Imagine claiming you’ve discovered a universal law of gravity after testing between 5’6″ and 5’8″. That’s essentially what Anthropic and collaborators just published about AI poisoning attacks.
A small number of samples can poison LLMs of any size
Whether these authors being pumped up by Anthropic consciously meant to deceive or were just caught up in publish-or-perish culture is irrelevant. Their output is false extrapolation.
I would say misinformation, but I know that understanding information warfare history and theory distracts from the battle, so let’s stick to technical language.
The paper promoted by Anthropic makes false claims based on insufficient evidence. That’s what matters.
If someone publishes “gravity works differently above 5 feet” after only testing two inches, we don’t debate intentions of the study, because we reject the claim as unsupported nonsense.
It seems to me like the paper is so embarrassing to Anthropic it should be retracted, or at minimum retitled to reflect what actually was found: Limited testing of a trivial backdoor attack on small models shows similar poisoning thresholds across a narrow range of model sizes.
The test was a phenomenon at 4 points in a narrow range, yet declared a pattern from tiny sample for a “constant” that applies universally. Worse, this “discovery” is being promoted as if broad implications, without sufficient reasons.
The whole PR thing to me therefore veers into active damage to the AI safety discourse, by creating false precision (“250 documents”) that will be cited out of context, and diverting attention from actual threats. I said I wouldn’t invoke information warfare doctrine, so I’ll leave it at that.

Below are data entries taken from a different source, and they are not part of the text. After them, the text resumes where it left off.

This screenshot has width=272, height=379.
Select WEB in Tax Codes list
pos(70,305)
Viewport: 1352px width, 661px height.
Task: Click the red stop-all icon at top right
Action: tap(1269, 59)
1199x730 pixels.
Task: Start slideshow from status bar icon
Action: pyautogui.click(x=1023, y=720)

This uses appeals to authority (prestigious brands and institutions) with huge amounts of money to undermine trust in security research, wasting resources on non-problems. Ok, now I’ll leave it at that.
The core claim is that poisoning requires a “near-constant number” of documents across all model sizes. This is clearly and logically false based on their own evidence:
- They tested exactly 4 model sizes
- The largest was 13B parameters (tiny by modern standards)
- They tested ONE trivial attack type
- They literally confess “it remains unclear how far this trend will hold”
How far, indeed. More like how gullible are readers.
They buried their true confession in the middle. Here it is, translated and exposed more clearly: they have no idea if this applies to actual AI systems, under a fear-based fictional headline to fill security theater seats.
They also buried the fact that existing defenses already work. Their own experiments show post-training alignment largely eliminates these backdoors.
And on top of those two crucial flaws, the model size issues can’t be overlooked. GPT-3 has 175B parameters (13x larger), while GPT-4/Claude 3 Opus/Gemini Ultra get estimated near 1.7 trillion parameters (130x larger). They tested only up to 13B parameters, compared to production models 10-130x larger, making claims of “constants”… well… bullshit.
This paper announcing a “universal constant” is based on testing LESS THAN 1% of real model scales. It doesn’t deserve the alarmist title “POISONING ATTACKS ON LLMS REQUIRE A NEAR-CONSTANT NUMBER OF POISON SAMPLES” as if it’s a ground-breaking discovery of universal law.
All these prestigious institutions partnered with Anthropic – UK AISI, Oxford, and the Alan Turing Institute – give no justification for extrapolating from 4 data points into infinity. Slippery slope is supposed to be a fallacy. This reads as a very suspicious failure to maintain basic research standards. Who benefits?
In related threat research news, a drop of rain just fell, so you can maybe expect ALIENS LANDING.
It’s not science. It’s not security. Saying “it’s unclear how far the trend holds” means curiosity not alarm. Cherry-picking data to manufacture threat headlines can’t be ignored.
Anthropic claims to prioritize AI safety. Yet publishing junk science that manufactures false threats while ignoring real ones is remarkably unintelligent, the opposite of safety.
This is the stuff of security theater that makes us all less safe.